Bruno PlayHard: É difícil generalizar, porque cada marca tem seus objetivos. Na Loud, a gente trabalha com todo tipo de empresa, de instituição financeira a fabricante de chocolate. Nosso exercício diário é entender como gerar valor e agregar para todo mundo.
Se eu puder falar em linhas gerais: essa audiência extremamente engajada é, em sua maioria, jovem e digitalmente nativa. Isso é interessante para as marcas, porque esse perfil de público ainda não definiu suas preferências básicas para a vida na jornada adulta.
Com qual marca vai aderir quando tiver maior poder aquisitivo, qual eletrônico vai comprar, com qual banco vai financiar a casa… São tomadas de decisão que devem ser construídas. Não é com um anúncio de 15 segundos que se converte um cliente.
Essas marcas não-endêmicas têm um difícil desafio de rejuvenescer suas bases, principalmente para abrir novas frentes de negócios digitais. É preciso dialogar, entender e utilizar embaixadores, que vão conectar as pontas e não irão bombardear essa comunidade jovem com propaganda indesejada.
Mas sim, eles vão entender o momento e o jeito certo de levar a informação para essa grande comunidade que existe no digital. Cada marca vai ter o seu motivo mas, no geral, [o mercado de games] é um terreno bem fértil para quem têm objetivos de crescer no digital, rejuvenescer a base e abrir frentes de negócio mais inovadoras.
Para terminar, a pergunta de trilhões: o que deve acontecer para o mercado brasileiro se desenvolver ainda mais? Como fazer o “Brasil dos Games” crescer a patamares inéditos?
Bruno PlayHard: Essa pergunta é bem complexa [risos].
Para o Brasil continuar evoluindo no cenário de games, precisa acontecer uma união de diversas instituições. Não é só o governo e as organizações de esports, nem só as publishers e as marcas que patrocinam.
Cada uma tem de fazer seu papel e trabalhar da melhor maneira possível, para construir um ecossistema que seja sustentável e escalável.
Outra questão também é sobre o Brasil conseguir reter seus talentos.
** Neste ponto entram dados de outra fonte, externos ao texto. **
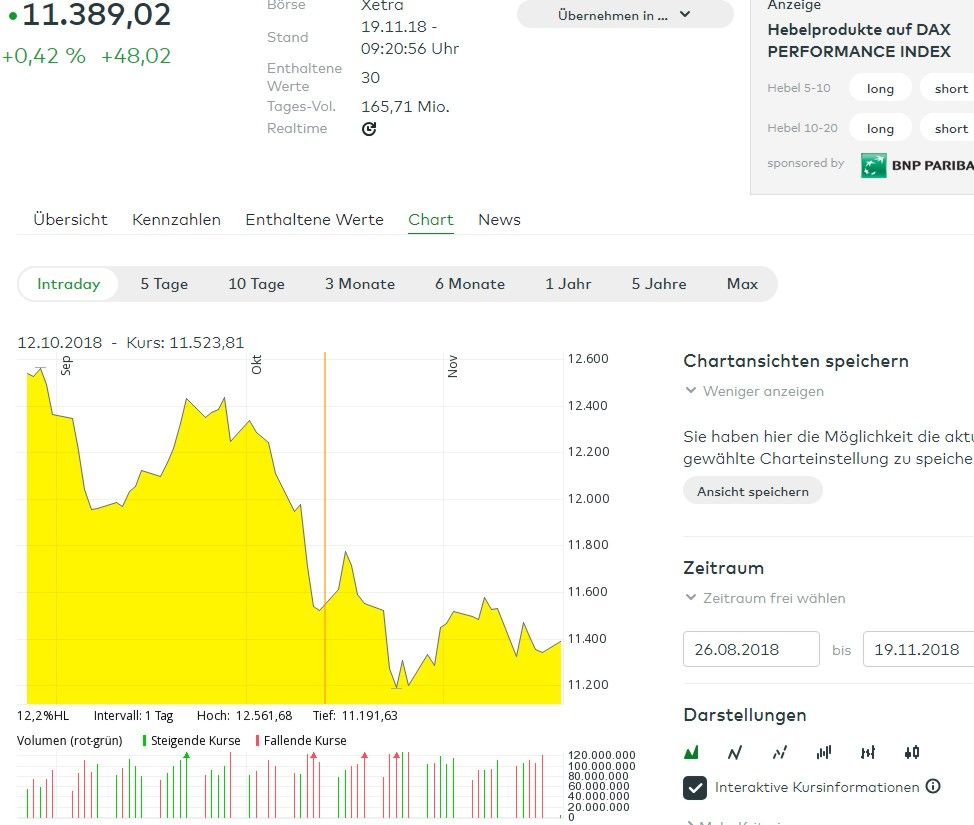Select the area chart display icon
974x825 pixels.
[691, 752]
A gente tem bons desenvolvedores, bons jogadores, só que não conseguimos segurá-los, porque todos querem trabalhar para fora e receber em dólar ou euro.
Isso vai minando um pouco a cultura dos esports no Brasil, e assim, sempre seremos tratados como “tier 2” e “tier 3” dentro das grandes competições. Então, fortalecer o ecossistema do país é importante. Jogadores e organizações têm de entender que é legal e que dá para crescer aqui dentro.
É um desafio. Cada um vai precisar fazer a sua parte, e nós da Loud acreditamos que estamos fazendo a nossa: um trabalho bem-feito com jogadores, tentando desmistificar para as marcas, conversando também com instituições do governo quando possível.
Até o público final tem parte disso, que precisa entender como funciona o mercado, para que as críticas e as cobranças façam sentido, para que tudo evolua.
É uma união de fatores que vem melhorando. Confesso que, nos últimos anos, a gente pode ver os resultados disso. Mas ainda está longe de onde poderia estar. Ainda mais quando se vê que o Brasil é o mercado número três em engajamento e consumo de conteúdo nesse segmento.
Ao mesmo tempo, ainda está longe de ter números parecidos com o primeiro e o segundo colocados em retorno para as empresas e nos projetos.